Anwar Shah Kashmiri is regarded by many as one of the most versatile and prolific hadith scholars produced by the subcontinent. In recognition of his contributions in the field of hadith literature and revival of various Islamic sciences, Islamic scholar Sayyid Rashid Rida said, "I have never seen a more distinguished scholar of hadith than Allamah Kashmiri."

Jamia Imam Muhammad Anwar Shah, Deoband is an Islamic school named after Kashmiri. Yunoos Osman wrote his D.Phil thesis Life and Works of Allamah Muhammad Anwar Shah Kashmiri at the University of Durban-Westville.

A book about Kashmiri entitled The Pride of Kashmir was released in December 2015. During the release of the book, Engineer Rashid, then MLA of Langate renamed Student of the year award of Kupwara to "Moulana Anwar Shah Kashmiri Award for Excellence".

==Literary works==
Kashmiri also wrote poetry and often put his scholarly writings in that form.
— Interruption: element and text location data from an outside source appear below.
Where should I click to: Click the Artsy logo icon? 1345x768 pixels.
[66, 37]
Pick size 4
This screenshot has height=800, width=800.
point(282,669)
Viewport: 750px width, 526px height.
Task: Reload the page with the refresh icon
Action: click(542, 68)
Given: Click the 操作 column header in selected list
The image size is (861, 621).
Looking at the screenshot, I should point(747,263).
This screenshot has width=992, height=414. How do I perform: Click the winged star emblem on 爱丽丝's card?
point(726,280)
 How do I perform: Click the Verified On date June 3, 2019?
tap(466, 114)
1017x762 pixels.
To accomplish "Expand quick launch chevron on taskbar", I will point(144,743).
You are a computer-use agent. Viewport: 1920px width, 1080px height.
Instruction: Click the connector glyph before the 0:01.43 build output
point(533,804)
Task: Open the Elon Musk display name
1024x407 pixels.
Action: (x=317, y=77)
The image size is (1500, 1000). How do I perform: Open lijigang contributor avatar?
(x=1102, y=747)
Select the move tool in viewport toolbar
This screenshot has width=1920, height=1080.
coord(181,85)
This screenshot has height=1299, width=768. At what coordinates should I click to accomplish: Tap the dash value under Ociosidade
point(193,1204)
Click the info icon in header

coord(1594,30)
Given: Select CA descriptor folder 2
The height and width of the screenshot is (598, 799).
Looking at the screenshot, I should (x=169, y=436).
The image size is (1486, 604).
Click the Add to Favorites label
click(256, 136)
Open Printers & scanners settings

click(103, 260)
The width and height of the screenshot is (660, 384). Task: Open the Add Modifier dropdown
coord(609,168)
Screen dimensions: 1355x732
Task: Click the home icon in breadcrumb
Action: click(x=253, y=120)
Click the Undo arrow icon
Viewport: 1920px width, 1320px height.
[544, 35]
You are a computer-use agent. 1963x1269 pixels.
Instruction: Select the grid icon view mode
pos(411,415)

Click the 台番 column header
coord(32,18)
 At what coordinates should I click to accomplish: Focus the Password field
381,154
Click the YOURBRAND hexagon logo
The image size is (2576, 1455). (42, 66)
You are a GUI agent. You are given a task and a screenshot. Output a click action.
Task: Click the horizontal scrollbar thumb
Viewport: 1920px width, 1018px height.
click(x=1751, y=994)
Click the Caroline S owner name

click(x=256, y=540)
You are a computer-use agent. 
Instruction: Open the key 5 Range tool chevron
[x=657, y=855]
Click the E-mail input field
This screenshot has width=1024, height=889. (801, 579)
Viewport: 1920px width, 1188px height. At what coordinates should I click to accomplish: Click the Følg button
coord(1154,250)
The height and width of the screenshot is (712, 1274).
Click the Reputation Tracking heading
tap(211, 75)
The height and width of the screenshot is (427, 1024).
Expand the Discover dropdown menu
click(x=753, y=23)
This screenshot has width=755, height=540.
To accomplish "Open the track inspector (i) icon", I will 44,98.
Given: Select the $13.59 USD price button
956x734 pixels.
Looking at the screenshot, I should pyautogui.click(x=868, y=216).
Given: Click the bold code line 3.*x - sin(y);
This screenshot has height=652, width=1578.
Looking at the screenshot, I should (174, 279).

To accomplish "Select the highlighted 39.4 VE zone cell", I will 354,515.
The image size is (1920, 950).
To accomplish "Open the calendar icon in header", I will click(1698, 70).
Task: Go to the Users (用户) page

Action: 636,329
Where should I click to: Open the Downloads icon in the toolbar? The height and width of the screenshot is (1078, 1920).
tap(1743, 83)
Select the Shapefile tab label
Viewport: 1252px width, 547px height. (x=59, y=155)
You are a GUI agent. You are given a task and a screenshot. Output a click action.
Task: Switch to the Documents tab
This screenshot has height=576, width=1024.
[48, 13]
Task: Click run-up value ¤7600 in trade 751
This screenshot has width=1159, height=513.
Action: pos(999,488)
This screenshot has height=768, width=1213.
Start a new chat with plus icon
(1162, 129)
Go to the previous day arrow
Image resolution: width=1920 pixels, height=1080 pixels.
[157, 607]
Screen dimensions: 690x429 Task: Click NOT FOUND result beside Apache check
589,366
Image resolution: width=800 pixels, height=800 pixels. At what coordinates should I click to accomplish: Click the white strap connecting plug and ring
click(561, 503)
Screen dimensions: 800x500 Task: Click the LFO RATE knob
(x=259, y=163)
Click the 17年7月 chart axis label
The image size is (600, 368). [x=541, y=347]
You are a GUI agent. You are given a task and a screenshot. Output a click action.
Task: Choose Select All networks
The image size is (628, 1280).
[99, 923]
Some of his articles and manuscripts remain unpublished.

His works include:
- Mushkilat al-Quran
- Fayz al-Barii ala Sahih al-Bukhari
- Anwar al-Baari (Urdu commentary of Sahih Bukhari, compiled by Kashmiri's son-in-law Ahmad Raza Bijnori)
- Al-Arf al-Shadhi Sharh Sunan al-Tirmidhi

==Students==
Kashmiri's students include Manazir Ahsan Gilani, Muhammad Tayyib Qasmi, Hifzur Rahman Seoharwi, Saeed Ahmad Akbarabadi, Zayn al-Abidin Sajjad Meerthi, Muhammad Miyan Deobandi, Manzur Nu'mani, and Muhammad Shafi.